Similarly, the idea that Moses had an Egyptian name is not unusual, as the Bible credits Pharaoh’s daughter with naming Moses in Exodus 2:10. Many years earlier Joseph was given the name Zaphenath-Paneah by Pharaoh and was given in marriage to Asenath, daughter of Potiphera, priest of On (Gen. 41:45).

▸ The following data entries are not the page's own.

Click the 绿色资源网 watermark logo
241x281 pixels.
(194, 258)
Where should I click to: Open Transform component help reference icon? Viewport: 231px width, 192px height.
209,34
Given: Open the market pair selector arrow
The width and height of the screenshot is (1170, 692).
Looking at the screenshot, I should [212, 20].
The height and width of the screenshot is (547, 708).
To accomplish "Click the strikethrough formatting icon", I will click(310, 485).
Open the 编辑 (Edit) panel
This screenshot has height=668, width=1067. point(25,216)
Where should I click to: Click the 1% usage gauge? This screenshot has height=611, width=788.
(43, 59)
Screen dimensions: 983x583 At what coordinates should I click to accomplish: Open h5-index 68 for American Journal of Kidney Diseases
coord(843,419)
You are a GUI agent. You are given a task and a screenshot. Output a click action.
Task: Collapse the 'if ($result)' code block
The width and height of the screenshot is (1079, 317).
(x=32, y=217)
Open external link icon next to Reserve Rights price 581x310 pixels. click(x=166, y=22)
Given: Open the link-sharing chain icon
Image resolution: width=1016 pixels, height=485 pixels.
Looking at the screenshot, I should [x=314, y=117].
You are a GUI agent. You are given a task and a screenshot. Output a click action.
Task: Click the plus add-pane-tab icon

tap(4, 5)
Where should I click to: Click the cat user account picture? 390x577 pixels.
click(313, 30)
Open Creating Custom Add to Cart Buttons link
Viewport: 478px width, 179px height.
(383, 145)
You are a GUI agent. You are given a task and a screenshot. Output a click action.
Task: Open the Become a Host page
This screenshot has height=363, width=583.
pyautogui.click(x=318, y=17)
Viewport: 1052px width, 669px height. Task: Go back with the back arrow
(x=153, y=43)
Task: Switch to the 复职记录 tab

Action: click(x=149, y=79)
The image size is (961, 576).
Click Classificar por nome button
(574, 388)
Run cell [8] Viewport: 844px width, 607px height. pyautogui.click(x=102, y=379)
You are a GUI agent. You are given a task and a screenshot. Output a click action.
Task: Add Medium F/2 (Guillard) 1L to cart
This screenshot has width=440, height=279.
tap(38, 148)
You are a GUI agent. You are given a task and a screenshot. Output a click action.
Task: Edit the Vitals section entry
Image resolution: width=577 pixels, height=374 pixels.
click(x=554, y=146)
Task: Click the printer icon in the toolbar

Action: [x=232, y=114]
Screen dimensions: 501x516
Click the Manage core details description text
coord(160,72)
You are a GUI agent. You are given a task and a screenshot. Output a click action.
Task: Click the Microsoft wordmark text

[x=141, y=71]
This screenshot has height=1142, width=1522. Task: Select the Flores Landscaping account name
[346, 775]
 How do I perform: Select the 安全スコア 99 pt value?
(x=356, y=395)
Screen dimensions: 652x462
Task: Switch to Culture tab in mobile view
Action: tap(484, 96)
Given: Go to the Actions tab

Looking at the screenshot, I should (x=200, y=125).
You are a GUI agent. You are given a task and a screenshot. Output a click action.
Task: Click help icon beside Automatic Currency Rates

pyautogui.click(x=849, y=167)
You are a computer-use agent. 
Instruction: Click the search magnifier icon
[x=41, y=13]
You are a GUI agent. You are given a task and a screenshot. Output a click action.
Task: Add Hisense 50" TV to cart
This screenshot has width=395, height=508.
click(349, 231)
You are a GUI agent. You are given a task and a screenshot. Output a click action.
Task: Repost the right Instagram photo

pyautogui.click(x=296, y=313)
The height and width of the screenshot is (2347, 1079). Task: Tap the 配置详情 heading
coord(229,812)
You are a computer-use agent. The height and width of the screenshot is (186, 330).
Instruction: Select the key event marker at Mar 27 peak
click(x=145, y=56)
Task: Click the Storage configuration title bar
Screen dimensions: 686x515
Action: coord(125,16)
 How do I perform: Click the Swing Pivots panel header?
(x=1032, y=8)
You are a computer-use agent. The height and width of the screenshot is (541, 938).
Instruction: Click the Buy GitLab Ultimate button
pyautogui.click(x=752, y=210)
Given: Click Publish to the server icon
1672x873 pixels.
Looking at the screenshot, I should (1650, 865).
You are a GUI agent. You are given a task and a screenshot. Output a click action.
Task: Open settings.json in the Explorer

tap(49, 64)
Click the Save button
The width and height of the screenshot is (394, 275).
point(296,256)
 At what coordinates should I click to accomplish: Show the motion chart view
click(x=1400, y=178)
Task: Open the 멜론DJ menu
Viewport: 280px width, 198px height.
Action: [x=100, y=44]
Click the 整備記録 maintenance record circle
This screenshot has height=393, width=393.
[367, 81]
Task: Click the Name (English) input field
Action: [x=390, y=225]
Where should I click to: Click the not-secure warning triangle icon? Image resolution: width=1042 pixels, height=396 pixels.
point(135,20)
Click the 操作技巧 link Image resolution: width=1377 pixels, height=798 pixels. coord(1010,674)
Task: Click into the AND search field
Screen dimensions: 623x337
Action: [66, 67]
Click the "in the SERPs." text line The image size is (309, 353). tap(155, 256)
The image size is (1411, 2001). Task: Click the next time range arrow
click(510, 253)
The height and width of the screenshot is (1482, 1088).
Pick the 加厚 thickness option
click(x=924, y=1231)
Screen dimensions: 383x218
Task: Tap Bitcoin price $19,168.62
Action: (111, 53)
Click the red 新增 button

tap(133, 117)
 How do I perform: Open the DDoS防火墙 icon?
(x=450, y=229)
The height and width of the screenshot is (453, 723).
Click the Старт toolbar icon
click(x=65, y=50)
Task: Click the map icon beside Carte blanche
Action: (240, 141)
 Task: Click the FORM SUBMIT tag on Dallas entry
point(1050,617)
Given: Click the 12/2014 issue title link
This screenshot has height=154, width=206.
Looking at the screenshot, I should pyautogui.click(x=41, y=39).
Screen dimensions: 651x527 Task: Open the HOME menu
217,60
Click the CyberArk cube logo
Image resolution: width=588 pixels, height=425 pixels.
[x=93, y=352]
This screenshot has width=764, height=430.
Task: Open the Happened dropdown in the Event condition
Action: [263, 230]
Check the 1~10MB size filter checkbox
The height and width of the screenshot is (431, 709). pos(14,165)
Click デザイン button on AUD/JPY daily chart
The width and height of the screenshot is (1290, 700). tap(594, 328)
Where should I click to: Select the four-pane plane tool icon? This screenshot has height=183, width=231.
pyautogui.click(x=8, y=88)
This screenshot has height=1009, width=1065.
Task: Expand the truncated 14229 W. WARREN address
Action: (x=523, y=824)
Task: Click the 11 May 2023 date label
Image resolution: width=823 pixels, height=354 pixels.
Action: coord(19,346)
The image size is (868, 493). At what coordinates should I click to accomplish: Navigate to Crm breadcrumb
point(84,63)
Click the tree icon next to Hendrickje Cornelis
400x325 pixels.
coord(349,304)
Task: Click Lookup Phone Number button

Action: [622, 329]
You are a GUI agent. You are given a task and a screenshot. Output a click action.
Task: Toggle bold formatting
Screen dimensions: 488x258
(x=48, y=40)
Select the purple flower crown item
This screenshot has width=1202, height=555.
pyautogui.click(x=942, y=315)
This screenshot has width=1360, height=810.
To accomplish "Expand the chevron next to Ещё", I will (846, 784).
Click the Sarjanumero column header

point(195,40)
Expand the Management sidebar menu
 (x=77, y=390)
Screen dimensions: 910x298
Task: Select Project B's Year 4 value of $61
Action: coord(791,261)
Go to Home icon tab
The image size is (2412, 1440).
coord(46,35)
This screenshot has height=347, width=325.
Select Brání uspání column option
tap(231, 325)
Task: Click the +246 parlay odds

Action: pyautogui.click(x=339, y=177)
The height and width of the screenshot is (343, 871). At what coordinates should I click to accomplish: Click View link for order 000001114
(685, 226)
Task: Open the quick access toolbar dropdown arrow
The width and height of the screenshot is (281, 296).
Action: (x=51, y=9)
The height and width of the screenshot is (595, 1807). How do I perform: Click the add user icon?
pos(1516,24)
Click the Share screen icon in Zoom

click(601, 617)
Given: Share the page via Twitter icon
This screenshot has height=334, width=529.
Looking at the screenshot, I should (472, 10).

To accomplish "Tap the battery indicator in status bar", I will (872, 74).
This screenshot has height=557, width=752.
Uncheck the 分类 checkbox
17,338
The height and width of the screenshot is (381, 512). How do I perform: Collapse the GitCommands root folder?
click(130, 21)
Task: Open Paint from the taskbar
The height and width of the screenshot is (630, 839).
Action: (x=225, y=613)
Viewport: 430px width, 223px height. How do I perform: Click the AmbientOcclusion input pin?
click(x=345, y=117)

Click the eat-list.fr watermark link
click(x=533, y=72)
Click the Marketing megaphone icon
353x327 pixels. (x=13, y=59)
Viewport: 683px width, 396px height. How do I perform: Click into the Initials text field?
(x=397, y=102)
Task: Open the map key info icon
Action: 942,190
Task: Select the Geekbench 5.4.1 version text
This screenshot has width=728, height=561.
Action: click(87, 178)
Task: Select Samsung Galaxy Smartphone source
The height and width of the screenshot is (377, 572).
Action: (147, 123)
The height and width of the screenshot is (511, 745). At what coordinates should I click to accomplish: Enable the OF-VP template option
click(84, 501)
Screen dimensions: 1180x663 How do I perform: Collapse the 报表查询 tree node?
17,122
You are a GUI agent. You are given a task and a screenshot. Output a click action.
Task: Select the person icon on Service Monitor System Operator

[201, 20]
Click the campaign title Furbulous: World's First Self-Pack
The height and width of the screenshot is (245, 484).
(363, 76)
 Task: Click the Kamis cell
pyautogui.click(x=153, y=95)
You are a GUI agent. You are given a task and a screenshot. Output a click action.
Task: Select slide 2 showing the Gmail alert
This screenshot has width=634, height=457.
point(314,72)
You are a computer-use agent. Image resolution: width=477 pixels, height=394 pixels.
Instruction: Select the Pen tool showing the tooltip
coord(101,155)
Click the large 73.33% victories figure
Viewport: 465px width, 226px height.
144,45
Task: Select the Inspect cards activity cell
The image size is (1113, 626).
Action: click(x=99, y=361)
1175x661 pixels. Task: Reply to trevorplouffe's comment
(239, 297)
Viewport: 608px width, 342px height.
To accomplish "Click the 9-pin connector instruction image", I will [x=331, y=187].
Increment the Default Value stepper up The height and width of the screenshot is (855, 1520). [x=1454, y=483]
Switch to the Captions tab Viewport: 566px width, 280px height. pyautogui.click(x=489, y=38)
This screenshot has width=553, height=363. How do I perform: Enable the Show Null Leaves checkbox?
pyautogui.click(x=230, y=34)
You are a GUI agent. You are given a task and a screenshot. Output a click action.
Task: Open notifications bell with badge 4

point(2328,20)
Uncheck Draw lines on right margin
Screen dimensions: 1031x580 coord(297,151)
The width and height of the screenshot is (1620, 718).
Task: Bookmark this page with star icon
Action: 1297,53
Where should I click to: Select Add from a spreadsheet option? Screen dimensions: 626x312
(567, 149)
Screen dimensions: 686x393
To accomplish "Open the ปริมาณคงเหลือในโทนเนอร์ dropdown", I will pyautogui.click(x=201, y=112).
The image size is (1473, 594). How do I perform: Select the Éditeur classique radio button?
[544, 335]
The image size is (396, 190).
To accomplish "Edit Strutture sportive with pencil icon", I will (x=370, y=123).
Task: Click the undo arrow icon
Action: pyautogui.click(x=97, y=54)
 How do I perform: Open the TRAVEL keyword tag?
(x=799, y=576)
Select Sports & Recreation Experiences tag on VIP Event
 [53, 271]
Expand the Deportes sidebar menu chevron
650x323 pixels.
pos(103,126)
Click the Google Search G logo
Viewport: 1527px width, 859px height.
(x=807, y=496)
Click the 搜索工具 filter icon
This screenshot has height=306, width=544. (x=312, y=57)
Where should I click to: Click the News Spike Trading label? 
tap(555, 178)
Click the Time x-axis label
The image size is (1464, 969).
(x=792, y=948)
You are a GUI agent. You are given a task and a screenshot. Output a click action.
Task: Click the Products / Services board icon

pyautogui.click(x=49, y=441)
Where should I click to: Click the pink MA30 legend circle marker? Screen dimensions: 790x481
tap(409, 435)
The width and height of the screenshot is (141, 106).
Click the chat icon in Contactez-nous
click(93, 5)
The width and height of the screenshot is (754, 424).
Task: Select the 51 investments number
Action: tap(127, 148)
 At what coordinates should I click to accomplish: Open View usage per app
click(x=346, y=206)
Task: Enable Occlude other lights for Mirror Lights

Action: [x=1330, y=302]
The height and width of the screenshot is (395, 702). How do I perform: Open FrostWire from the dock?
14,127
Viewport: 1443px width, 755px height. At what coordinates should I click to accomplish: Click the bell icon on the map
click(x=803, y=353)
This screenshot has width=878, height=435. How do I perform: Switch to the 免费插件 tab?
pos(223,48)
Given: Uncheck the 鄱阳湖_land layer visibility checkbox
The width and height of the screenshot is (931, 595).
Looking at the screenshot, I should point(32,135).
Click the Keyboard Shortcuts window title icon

What about the leprosy element which is such a prominent element of the Manetho account? Leprosy as such was not reported in Egypt until the Greek period,4 but the identification of the biblical tzara’at with leprosy is inaccurate, it would be more correct to identify it with skin disease in general.5 “A potent strain in Egyptian literature fastens blame for evils suffered by the populace on the impure and the diseased.”6 There is some evidence that in Egypt individuals with severe skin conditions were generally considered excluded from the afterlife.7

In light of this, the sign of Moses being healed from a skin disease may contain a message that while the Egyptians treat the Israelites as a source of trouble (Ex. 1:10), in fact the Israelites are pure and blameless. In this sense the sign is meant to inspire the Israelites to reject the status accorded to them by the Egyptians, as a step towards emancipation. Later, in Exodus 14:12, we find Israelites complaining that it would be better for us the serve the Egyptians; the slave mentality was not easily eradicated. Based on this, we can understand why a version of this sign was never used for the Egyptians, as it was meant only as an internal Israelite wonder, with the uplifting message that they rise above any sort of perceived impurity.

NOTES

  1. Erich S. Gruen, Heritage and Hellenism (Berkley: University of California Press, 1998) pp. 57-58. See there a long discussion of the Manetho account and its interpretation.
  2. Josephus, Contra Apion 1:229.
  3. Serge Sauneron, The Priests of Ancient Egypt (Ithaca, New York: Cornell University Press, 2000) p. 61.
  4. John F. Nunn, Ancient Egyptian Medicine (Norman, Oklahoma: University of Oklahoma Press, 2002) p. 74.
  5. Samson Olanisebe, “Laws of Tzara’at in Leviticus 13-14 and Medical Leprosy”, Jewish Bible Quarterly 42:2, April 2014, pp. 121-127.
  6. Gruen, p. 60.
  7. Stephen Quirke, Exploring Religion in Ancient Egypt (West Sussex: John Wiley and Sons, 2015) p. 47.

I dedicate this paper to my family, in particular my wife Mary Ellen and daughters Sharon and Lori.

I thank Rabbi Mark Mallach, and his Torah study group, for providing me inspiration.